Seraph 100 Featured as Primary Therapy for Extracorporeal Blood Purification
ExThera Medical, a healthcare company that has developed and commercialized a unique extracorporeal blood filtration medical device, participated in the annual International Conference on Extracorporeal Organ Support. Throughout the conference, the Seraph® 100 MicroBind® Affinity Blood Filter was featured as a therapy with established clinical utility for broad bacterial, viral, and fungal pathogen removal, with academic faculty presentations highlighting published data and successful patient treatments therein.
“The Seraph 100 has demonstrated both clinical safety and efficacy with our patients, and it was wonderful to hear that other hospitals in Europe share the same experience,” said Vedran Premužić, M.D., and Presiding Conference President. “Pathogen adsorption meets a significant unmet need in the field of extracorporeal blood purification, and we look forward to further use within our ASTREA clinical study.”
“We have treated septic vascular or endovascular graft infection (VEGI) patients requiring surgery with tremendous success, and we were pleased to share our results.

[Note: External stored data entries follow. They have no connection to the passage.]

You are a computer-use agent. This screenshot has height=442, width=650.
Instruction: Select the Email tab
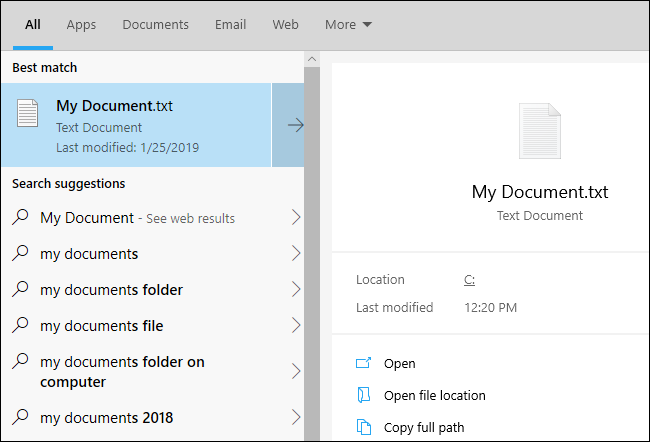[230, 24]
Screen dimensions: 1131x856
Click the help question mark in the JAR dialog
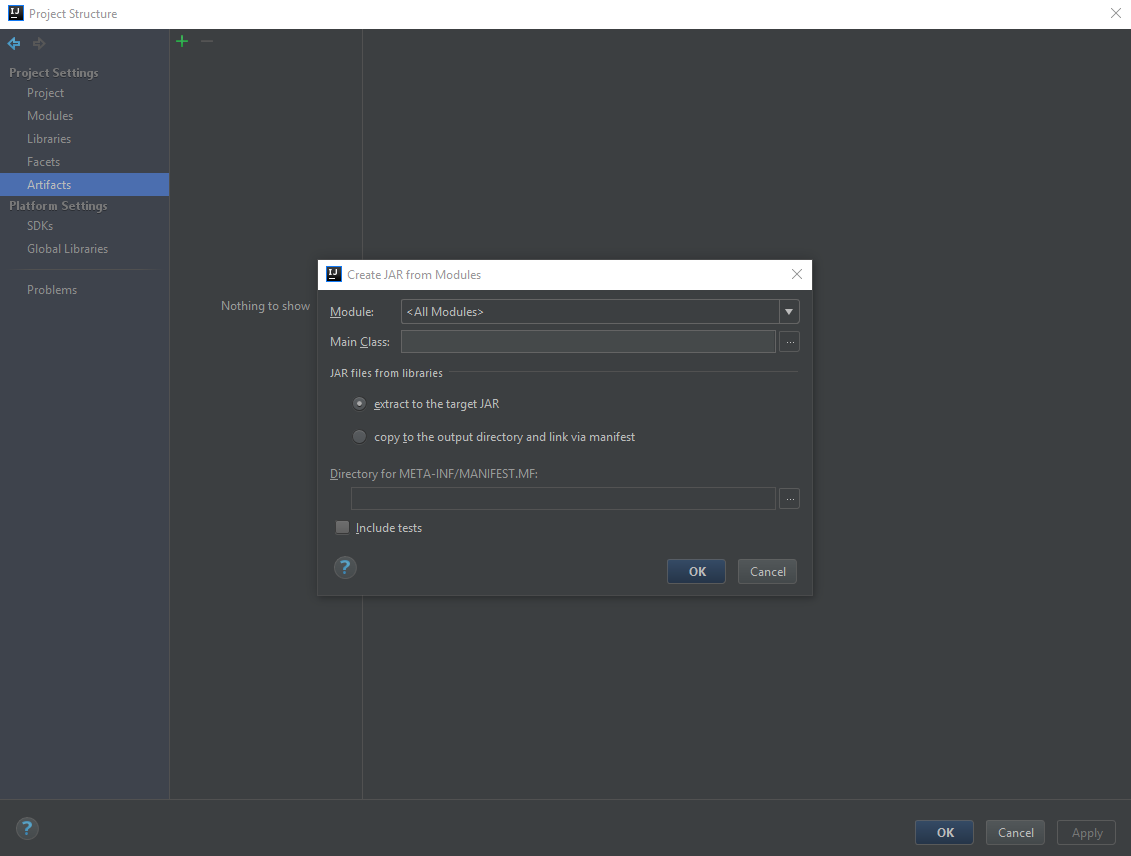pos(345,568)
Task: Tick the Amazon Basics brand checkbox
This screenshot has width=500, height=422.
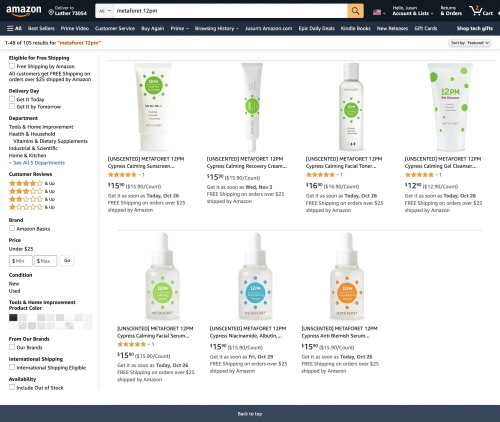Action: pyautogui.click(x=12, y=228)
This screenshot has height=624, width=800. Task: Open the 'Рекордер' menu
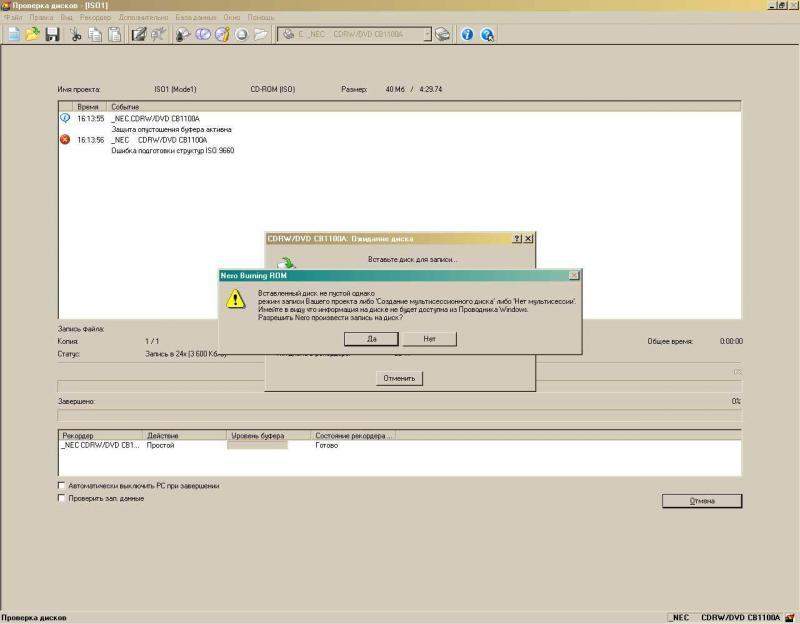(x=95, y=18)
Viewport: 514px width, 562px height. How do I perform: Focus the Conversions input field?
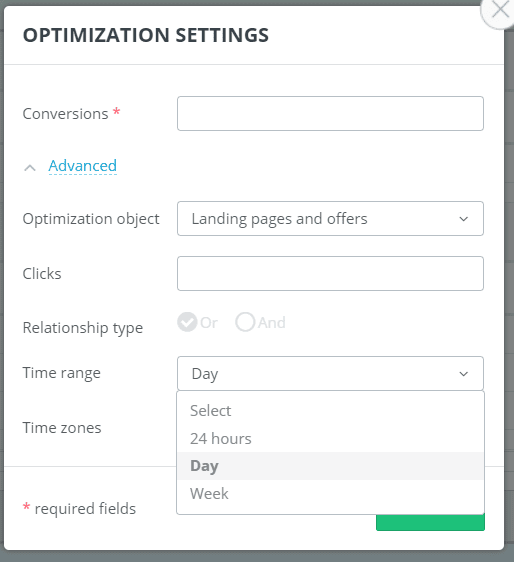pyautogui.click(x=330, y=114)
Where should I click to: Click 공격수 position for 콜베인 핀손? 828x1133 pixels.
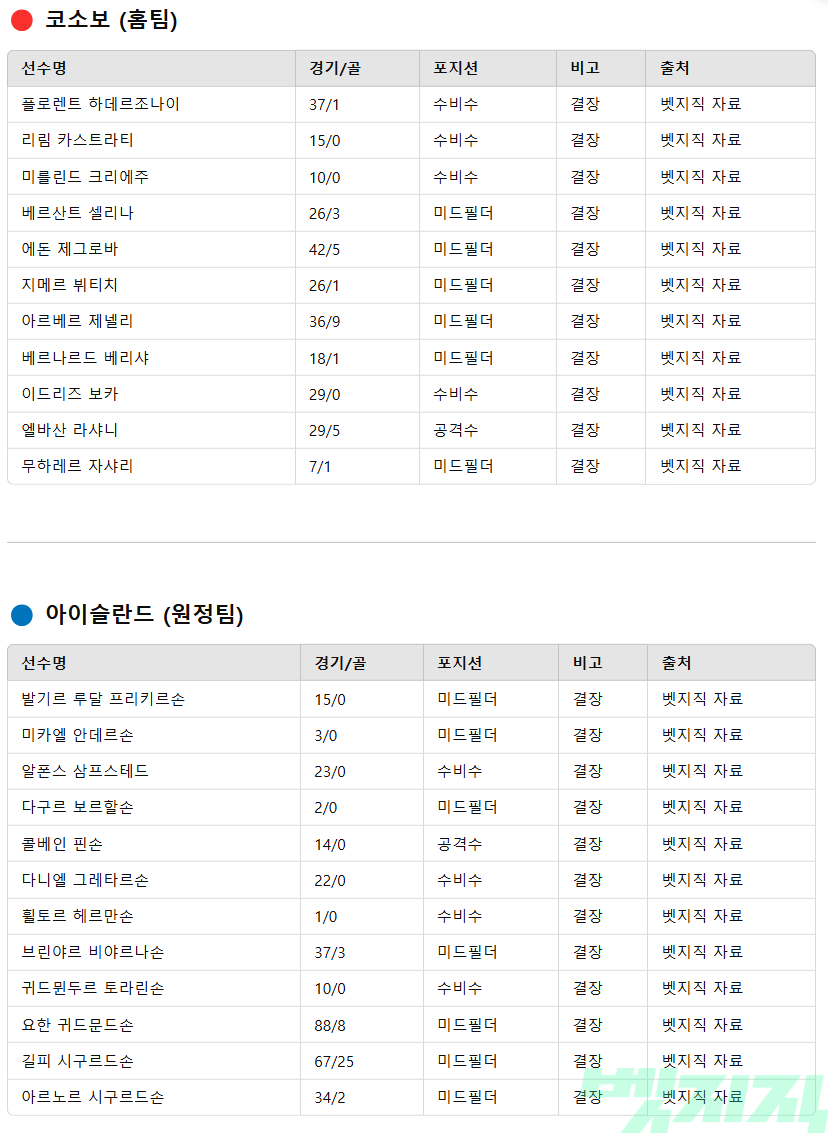coord(460,844)
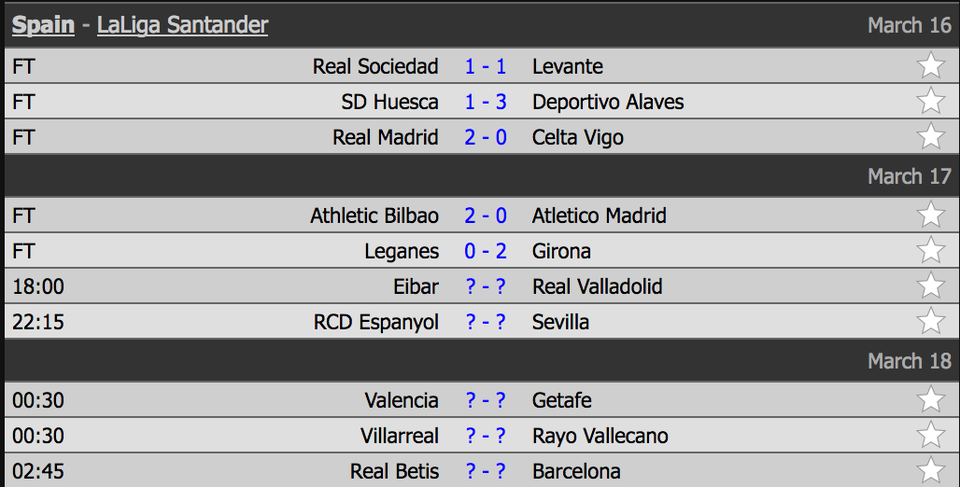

There is a lot of potential for the Seraph 100 to prove itself in rigorous clinical trials,” said Thomas Rimmele, MD, and conference faculty.

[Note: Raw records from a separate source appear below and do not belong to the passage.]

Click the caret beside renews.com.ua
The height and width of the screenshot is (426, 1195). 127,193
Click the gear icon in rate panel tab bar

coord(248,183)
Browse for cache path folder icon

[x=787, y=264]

Additional presentations featured during the May 4-6 conference focused on the clinical efficacy and implementation of Seraph 100 for the purpose of treating critically ill patients suffering from bloodstream infections.
About ExThera Medical Corporation
ExThera Medical Corporation develops and commercializes extracorporeal blood filtration devices, including the Seraph® 100 Microbind® Affinity Blood Filter for removing a broad range of pathogens from the bloodstream of patients. Seraph can be used in hospitals, clinics, or field hospitals to address nosocomial and community-acquired infections as well as those caused by battlefield wounds and pandemics. ExThera Medical’s extracorporeal products have demonstrated life-saving capabilities in a wide range of critically ill patients suffering from sepsis, COVID-19, and other severe infections. With a growing body of outcome and health economic evidence from independent clinical studies, success in the DARPA Dialysis-Like Therapeutics program, and from successful clinical use in the US, the EU, and the Middle East, the company is well positioned to serve healthcare professionals and patients alike. The Seraph 100® attained CE mark and is commercially available in the EU. The Seraph 100 has FDA Emergency Use Authorization (EUA) for treatment of COVID-19 in the USA.

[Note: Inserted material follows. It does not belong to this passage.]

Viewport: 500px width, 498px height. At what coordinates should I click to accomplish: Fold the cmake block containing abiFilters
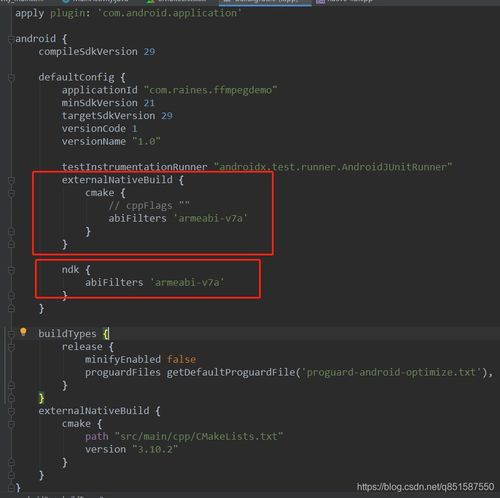click(x=11, y=193)
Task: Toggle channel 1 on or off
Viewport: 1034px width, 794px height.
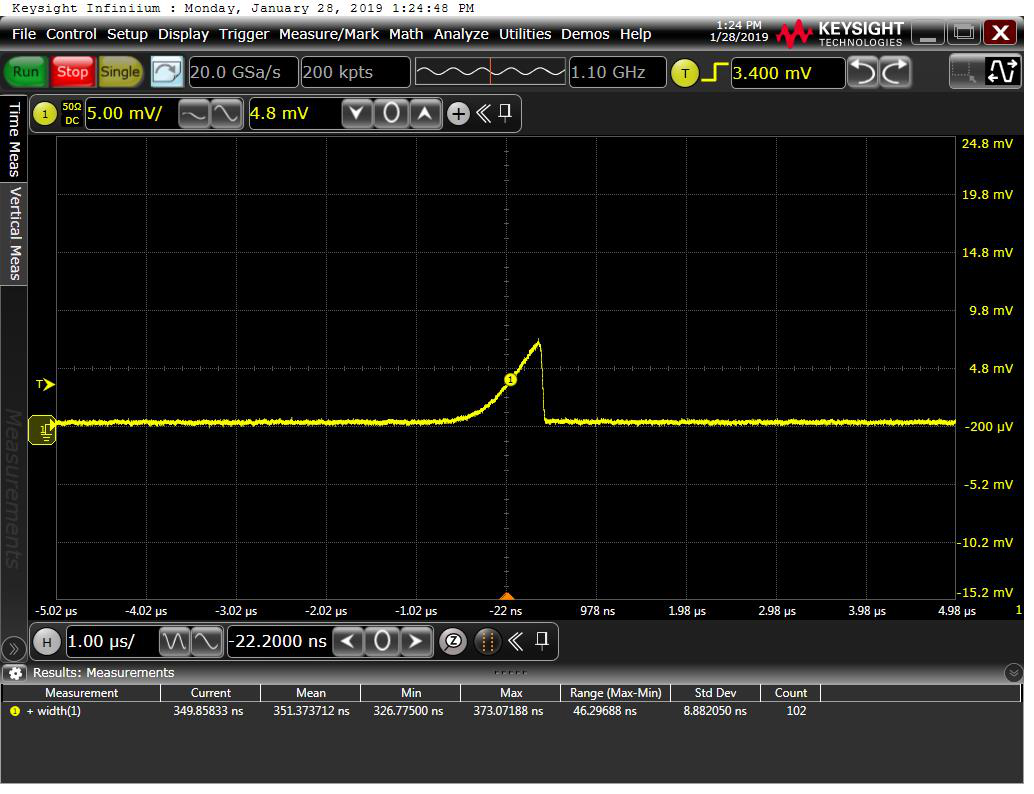Action: click(x=44, y=114)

For more information visit the company’s website at www.extheramedical.com.
About Seraph 100
As a patient's blood flows through the Seraph 100 filter, it passes over beads with receptors that mimic the receptors on human cells that pathogens target when they invade the body. Harmful substances are quickly captured and adsorbed onto the surface of the beads and are thereby subtracted from the bloodstream. Seraph adds nothing to the bloodstream. It targets the pathogens that cause the infection, while it also binds and removes harmful substances generated by the pathogen and by the body’s response to the infection. Seraph’s adsorption media (the beads) constitute a flexible platform that uses immobilized (chemically bonded) heparin for its well-established blood compatibility and its unique ability to bind bacteria, viruses, fungi, and important sepsis mediators reported to contribute to organ failure during sepsis.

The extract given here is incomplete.